Veruca Salt’s dispatchment comes next in a nut room bearing more than a passing resemblance to the set of ITV’s Take Me Out, while Mike Teavee is zapped from view in the futuristic setting of Wonka TV before channel hopping across a series of screens amidst a glow-in-the-dark space rave.
And just when you thought Mendes had overcooked it, concocting an exaggeration beyond even Dahl’s imagination, he reigns it back in. As Charlie and Wonka ascend above the factory – and the audience – in their glass elevator, the stars come out and we hear the beginnings of that familiar melody made famous by Gene Wilder.
The story really finds its heart in these final scenes with Hodge’s wickedly eccentric Wonka striking an emotional chord. The unhinged quirkiness he brings to the role entertains throughout as he pops up around the auditorium, but it's in this moment that he really comes into his own.
The scrumptious set had youngsters gasping and wooping throughout, but there were plenty of laughs reserved for the adults too. Because while this version of Charlie and the Chocolate Factory caters for its young audience, it also makes a point of dropping in jokes for older generations, none better than Iris Roberts’ reinvention of Mrs Teavee as a deranged suburban housewife. “Medication sets us free, one for Mike and two for me,” she trills before pouring a shot of “Mummy water”.
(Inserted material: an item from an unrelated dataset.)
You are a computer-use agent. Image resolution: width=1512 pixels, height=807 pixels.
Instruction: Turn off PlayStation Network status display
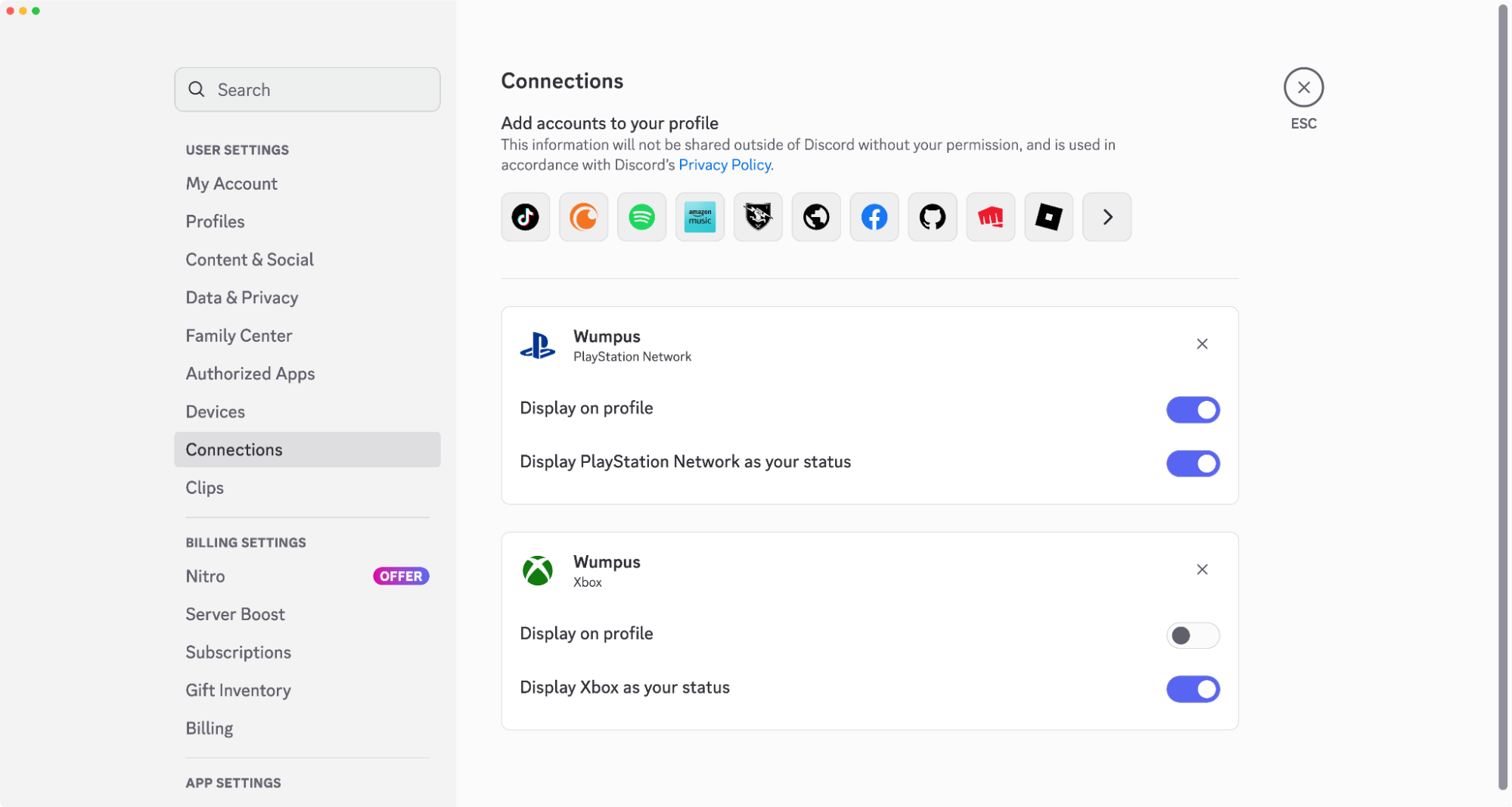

I’m not going to pretend that Roald Dahl would have loved this reworking of his classic story – he famously hated the 1971 film adaptation – but fortunately for Mendes and his team, they don’t have to fear his verbal recriminations. Their show is unashamedly flash with big-budget sets designed to spellbind an audience excitedly awaiting the next big surprise, and while you won't walk out reciting the lyrics or humming the melodies, they neatly bolster a production that makes a character of the factory itself.
Mendes’ cinematic background is clear to see as he paints his vision for the story in animations across giant projection screens throwing back to Quentin Blake’s illustrations – a move that will surely anger theatre traditionalists. But for all its technological pizazz, this is also a musical with a heart that had the audience cheering on their feet by the end. A golden ticket, indeed.